For many coffee drinkers, espresso is coffee. It is the purest distillation of the coffee bean, the literal essence of a bean. In another sense, it is also the first instant coffee. Before espresso, it could take up to five minutes –five minutes!– for a cup of coffee to brew. But what exactly is espresso and how did it come to dominate our morning routines? Although many people are familiar with espresso these days thanks to the Starbucksification of the world, there is often still some confusion over what it actually is – largely due to “espresso roasts” available on supermarket shelves everywhere. First, and most importantly, espresso is not a roasting method. It is neither a bean nor a blend. It is a method of preparation. More specifically, it is a preparation method in which highly-pressurized hot water is forced over coffee grounds to produce a very concentrated coffee drink with a deep, robust flavor. While there is no standardized process for pulling a shot of espresso, Italian coffeemaker Illy’s definition of the authentic espresso seems as good a measure as any:
A jet of hot water at 88°-93°
C (190°-200°F) passes under a pressure of nine or more atmospheres through a seven-gram (.25 oz) cake-like layer of ground and tamped coffee. Done right, the result is a concentrate of not more than 30 ml (one oz) of pure sensorial pleasure.
For those of you who, like me, are more than a few years out of science class, nine atmospheres of pressure is the equivalent to nine times the amount of pressure normally exerted by the earth’s atmosphere. As you might be able to tell from the precision of Illy’s description, good espresso is good chemistry. It’s all about precision and consistency and finding the perfect balance between grind, temperature, and pressure. Espresso happens at the molecular level. This is why technology has been such an important part of the historical development of espresso and a key to the ongoing search for the perfect shot. While espresso was never designed per se, the machines –or Macchina– that make our cappuccinos and lattes have a history that stretches back more than a century.

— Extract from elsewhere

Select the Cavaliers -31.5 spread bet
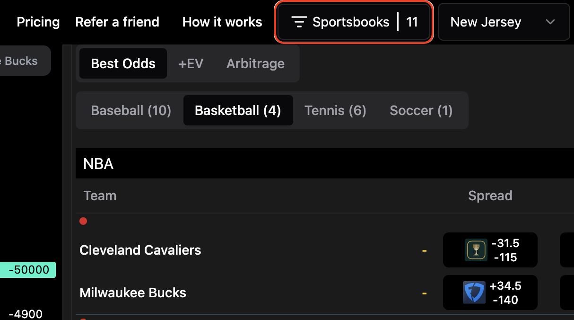 click(490, 250)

In the 19th century, coffee was a huge business in Europe with cafes flourishing across the continent. But coffee brewing was a slow process and, as is still the case today, customers often had to wait for their brew. Seeing an opportunity, inventors across Europe began to explore ways of using steam machines to reduce brewing time – this was, after all, the age of steam. Though there were surely innumerable patents and prototypes, the invention of the machine and the method that would lead to espresso is usually attributed to Angelo Moriondo of Turin, Italy, who was granted a patent in 1884 for “new steam machinery for the economic and instantaneous confection of coffee beverage.” The machine consisted of a large boiler, heated to 1.5 bars of pressure, that pushed water through a large bed of coffee grounds on demand, with a second boiler producing steam that would flash the bed of coffee and complete the brew. Though Moriondo’s invention was the first coffee machine to use both water and steam, it was purely a bulk brewer created for the Turin General Exposition. Not much more is known about Moriondo, due in large part to what we might think of today as a branding failure. There were never any “Moriondo” machines, there are no verifiable machines still in existence, and there aren’t even photographs of his work. With the exception of his patent, Moriondo has been largely lost to history. The two men who would improve on Morinodo’s design to produce a single serving espresso would not make that same mistake.